Foundation and Classification of Nonconventional Neural Units and Paradigm of Nonsynaptic Neural Interaction

Abstract

This chapter introduces basic types of nonconventional neural units and focuses their mathematical notation and classification. Namely, the notation and classification of higher-order nonlinear neural units, time-delay dynamic neural units, and time-delay higher-order nonlinear neural units is introduced. The classification of nonconventional neural units is founded first according to nonlinearity of aggregating function, second according to the dynamic order, third according to time-delay implementation within neural units. Introduction into the simplified parallel of the higher-order nonlinear aggregating function of higher-order neural units revealing both the synaptic and nonsynaptic neural interaction is made; thus, a new parallel between the mathematical notation of nonconventional neural units and the neural signal processing of biological neurons and is drawn.

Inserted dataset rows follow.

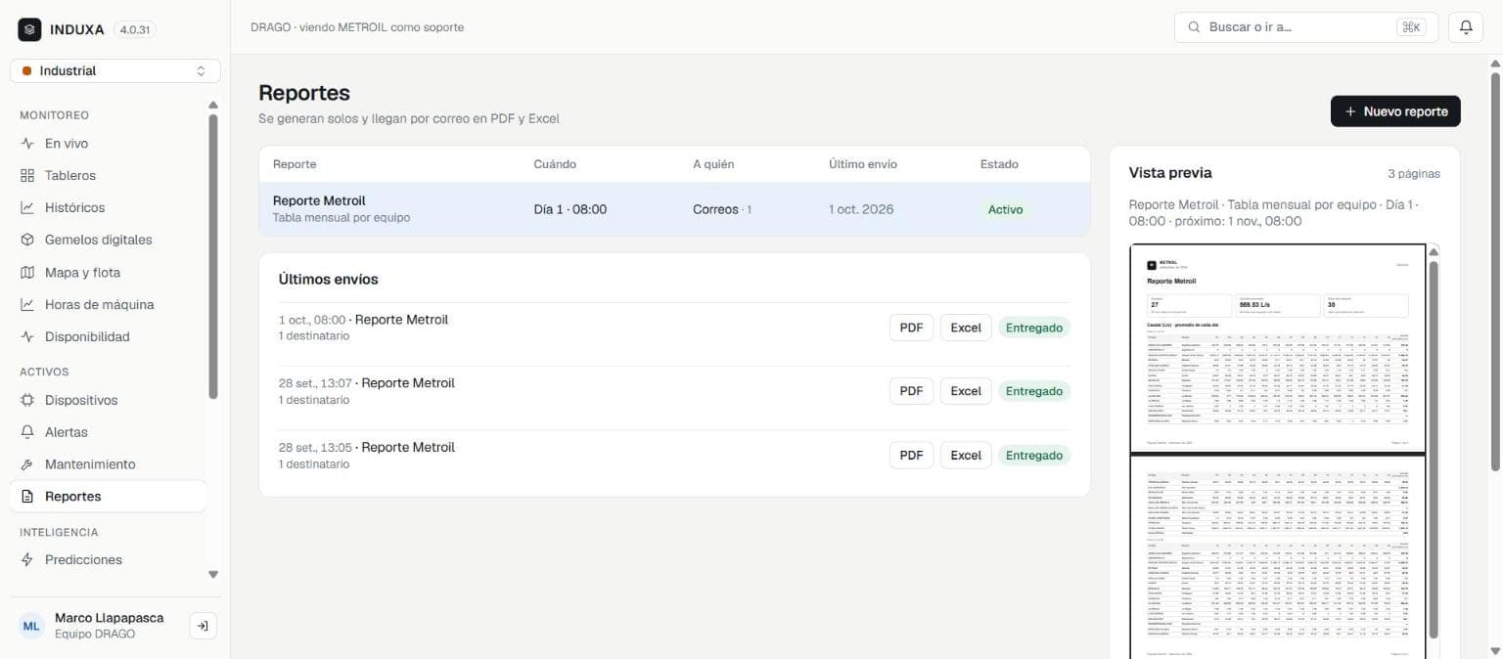
Task: Click sidebar scroll-up arrow
Action: [213, 105]
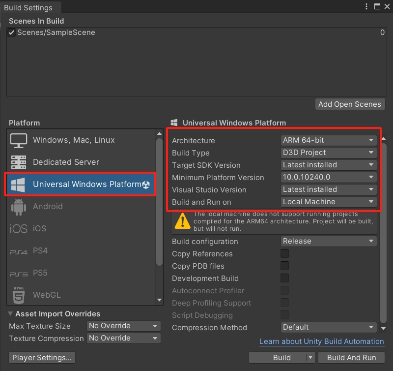Open the Build Type dropdown
The height and width of the screenshot is (371, 393).
coord(329,153)
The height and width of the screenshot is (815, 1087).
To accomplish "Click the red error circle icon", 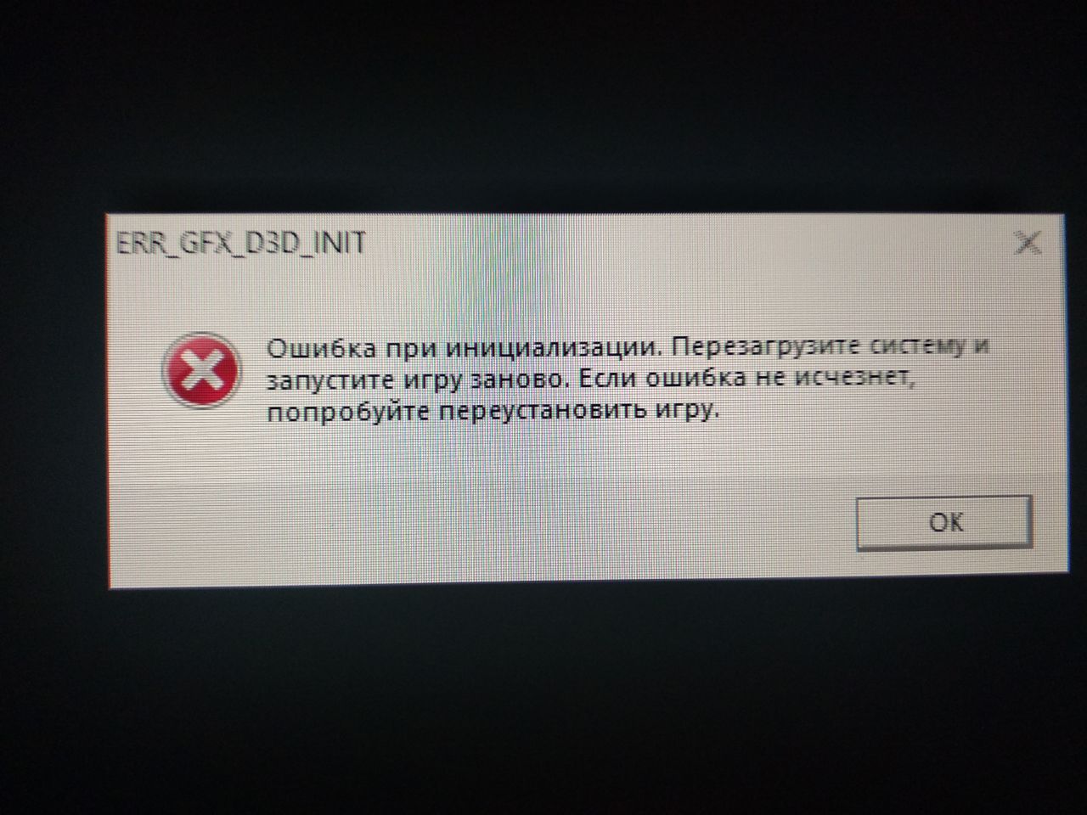I will pos(201,369).
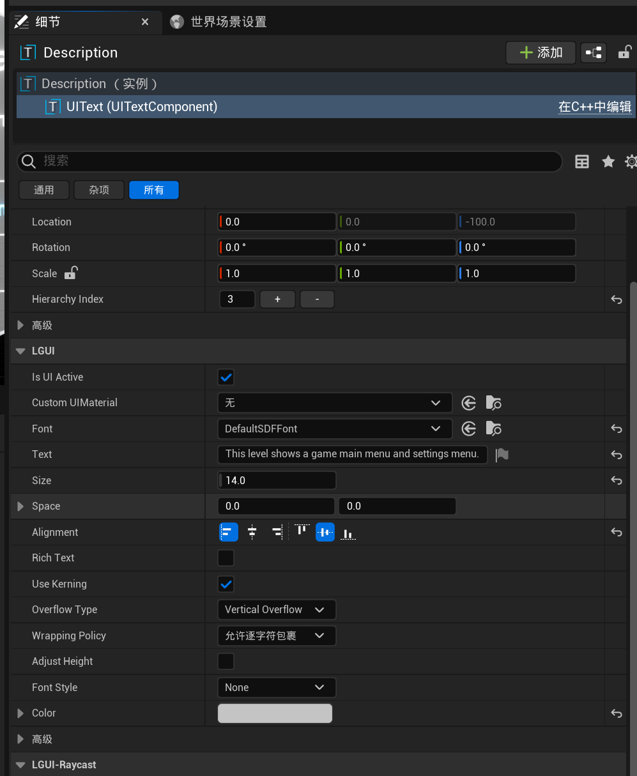Select center horizontal alignment icon
The width and height of the screenshot is (637, 776).
tap(252, 532)
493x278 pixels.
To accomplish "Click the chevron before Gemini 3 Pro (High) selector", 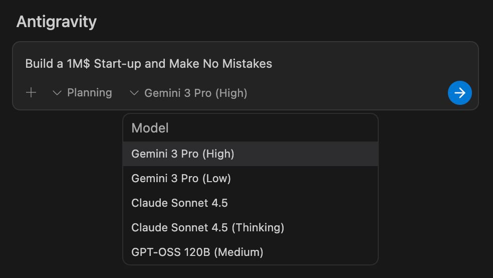I will click(x=134, y=93).
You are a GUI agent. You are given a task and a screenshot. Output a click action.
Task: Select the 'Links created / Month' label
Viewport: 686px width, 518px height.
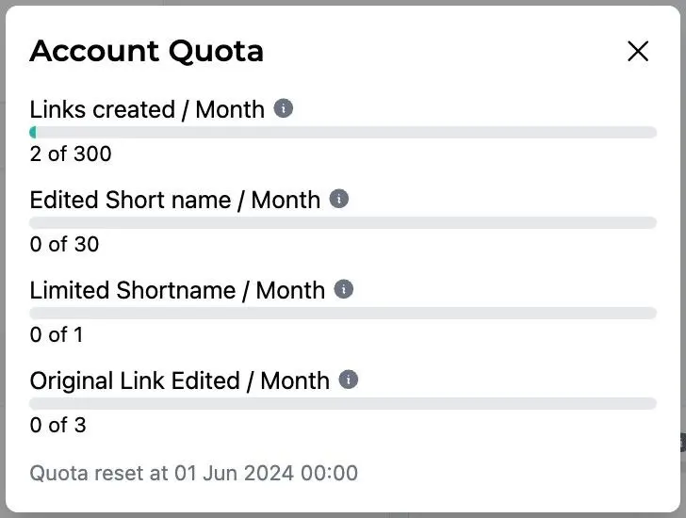tap(147, 109)
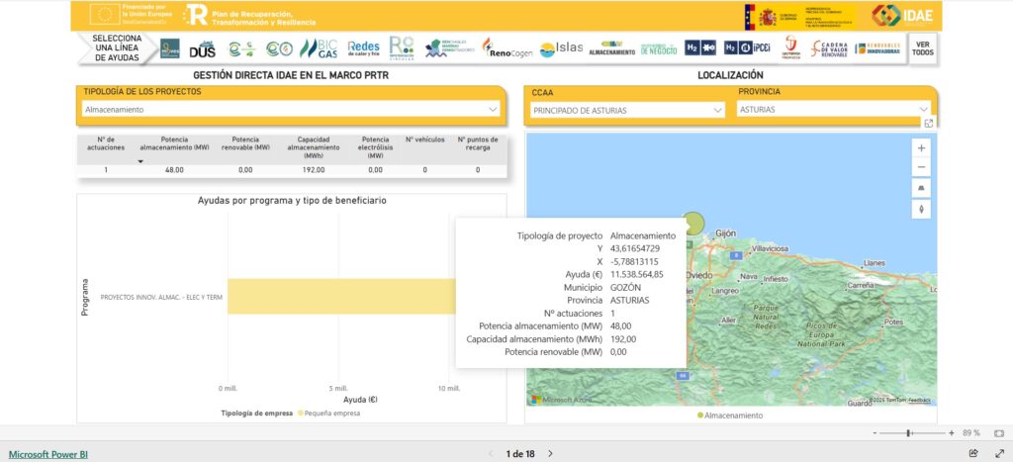Open the Provincia dropdown set to Asturias
The image size is (1013, 462).
pyautogui.click(x=834, y=110)
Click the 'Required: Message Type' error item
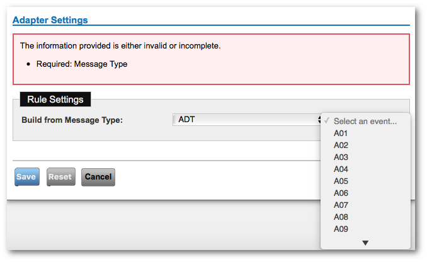Image resolution: width=427 pixels, height=262 pixels. pos(82,64)
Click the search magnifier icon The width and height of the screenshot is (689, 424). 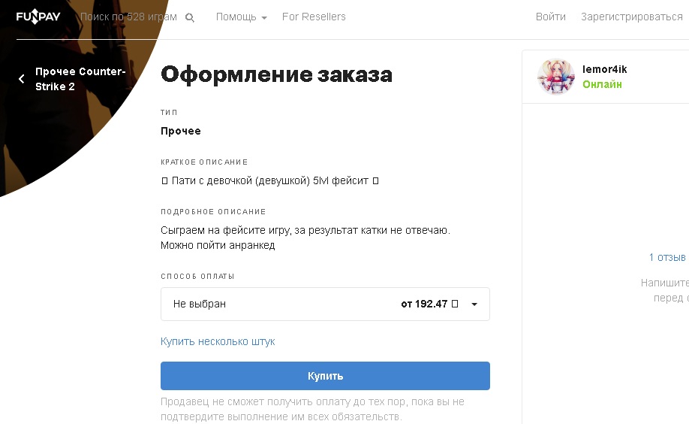click(190, 18)
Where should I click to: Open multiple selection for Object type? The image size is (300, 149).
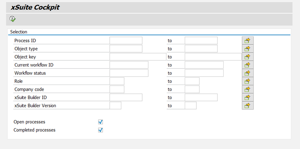tap(248, 49)
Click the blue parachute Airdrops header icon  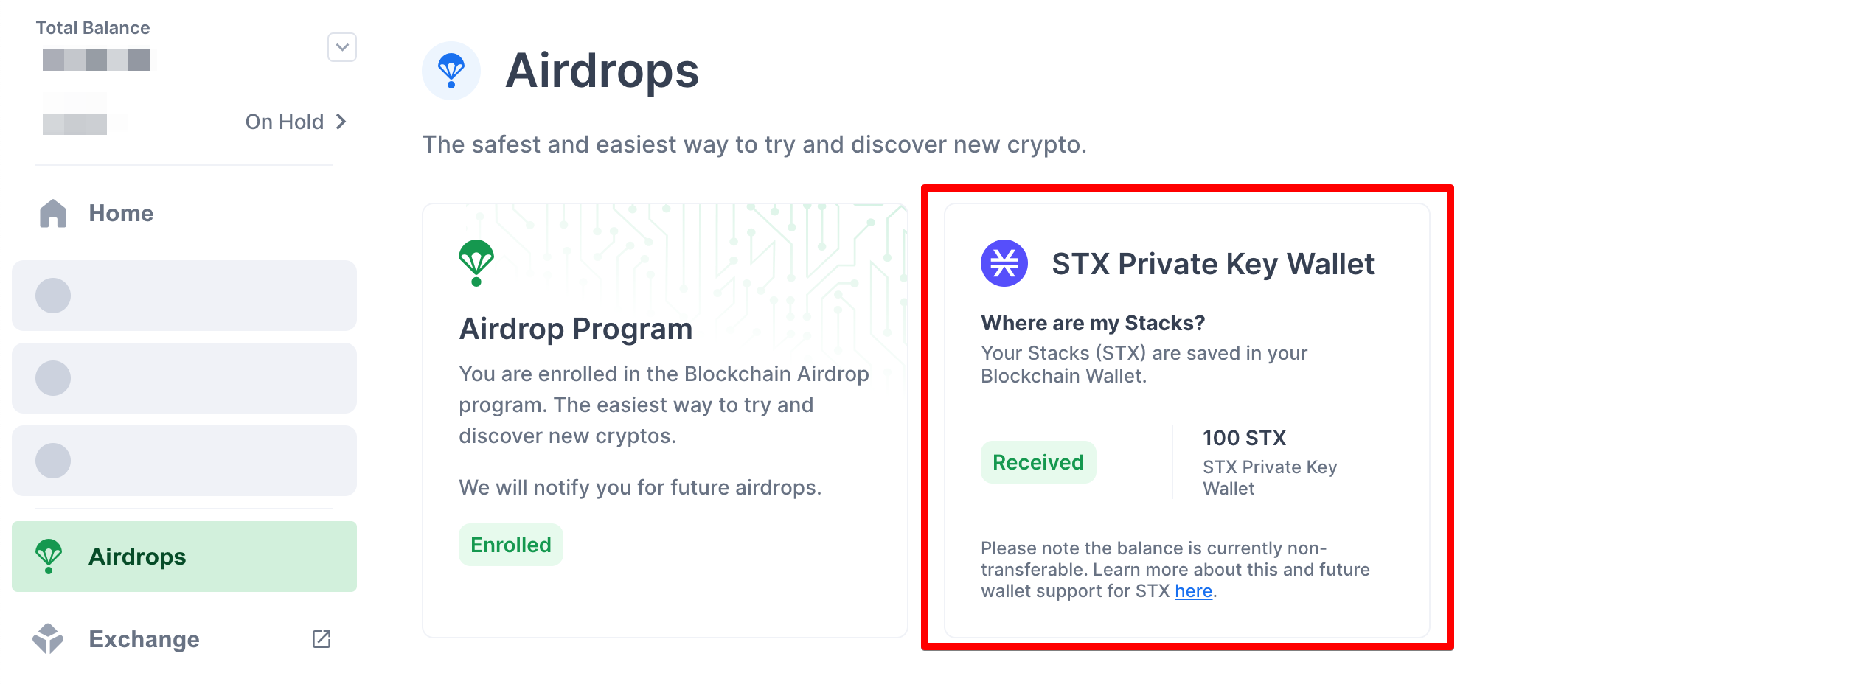451,71
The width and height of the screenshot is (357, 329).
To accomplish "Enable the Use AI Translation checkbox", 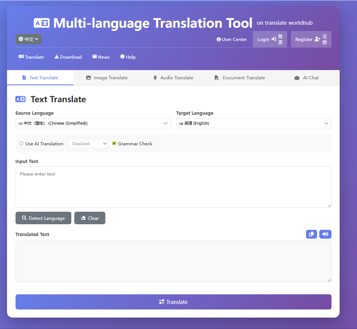I will point(21,143).
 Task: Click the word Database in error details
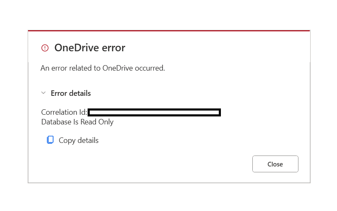(x=56, y=122)
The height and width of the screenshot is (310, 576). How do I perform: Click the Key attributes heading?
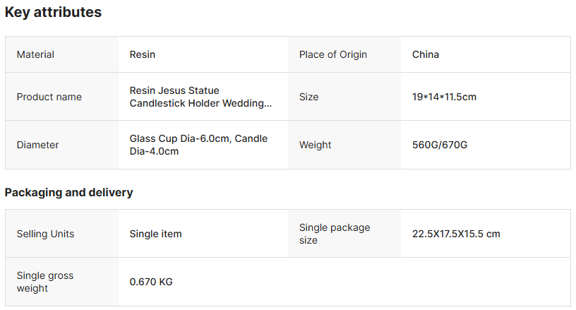click(x=53, y=12)
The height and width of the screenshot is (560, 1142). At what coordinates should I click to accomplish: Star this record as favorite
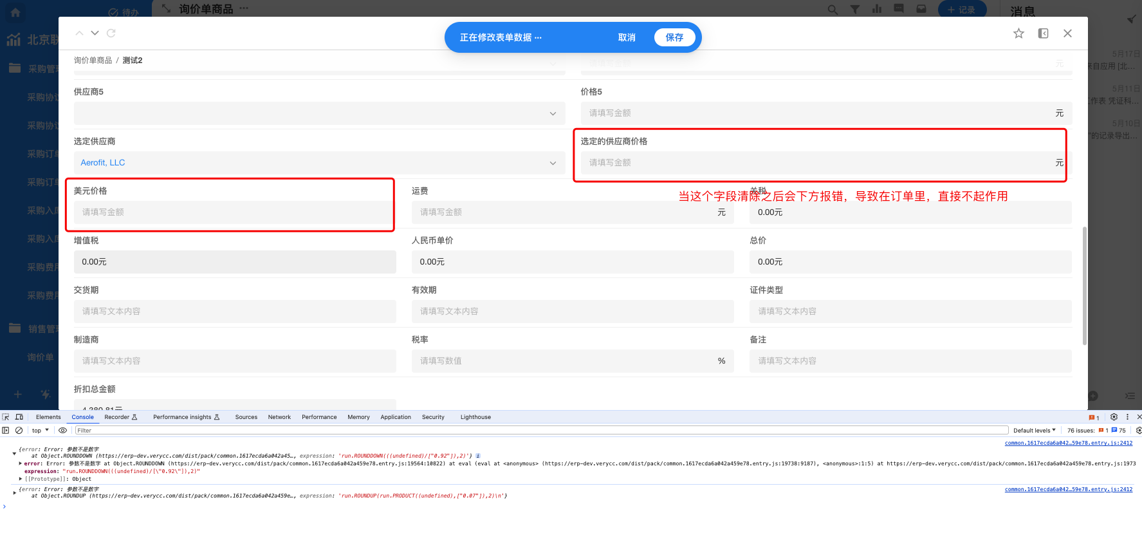point(1018,33)

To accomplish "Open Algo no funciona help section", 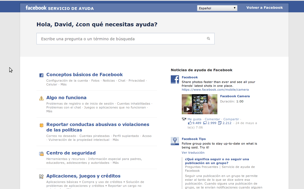I will click(x=66, y=98).
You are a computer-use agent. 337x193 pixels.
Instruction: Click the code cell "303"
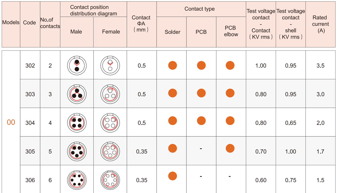tap(30, 94)
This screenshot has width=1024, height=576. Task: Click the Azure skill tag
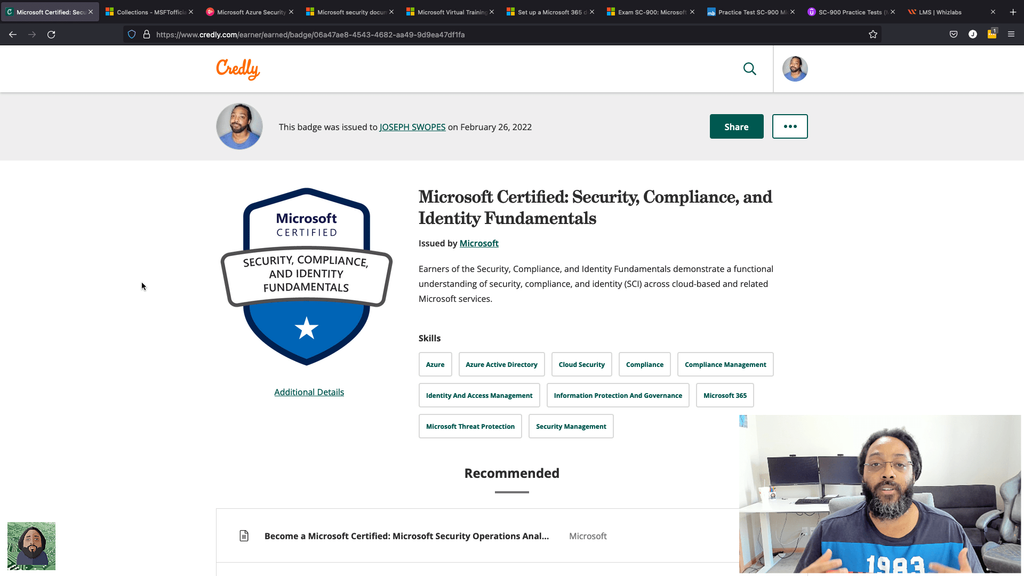click(x=435, y=364)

Based on the mathematical notation of neural input inter-correlations of higher-order neural units, it is shown that higher-order polynomial aggregating function of neural inputs can be naturally understood as a single-equation representation consisting of synaptic neural operation plus nonsynaptic neural operation. Thus it unravels new simplified yet universal mathematical insight into understanding the higher computational power of neurons that also conforms to biological neuronal morphology according to nowadays achievements of biomedical sciences.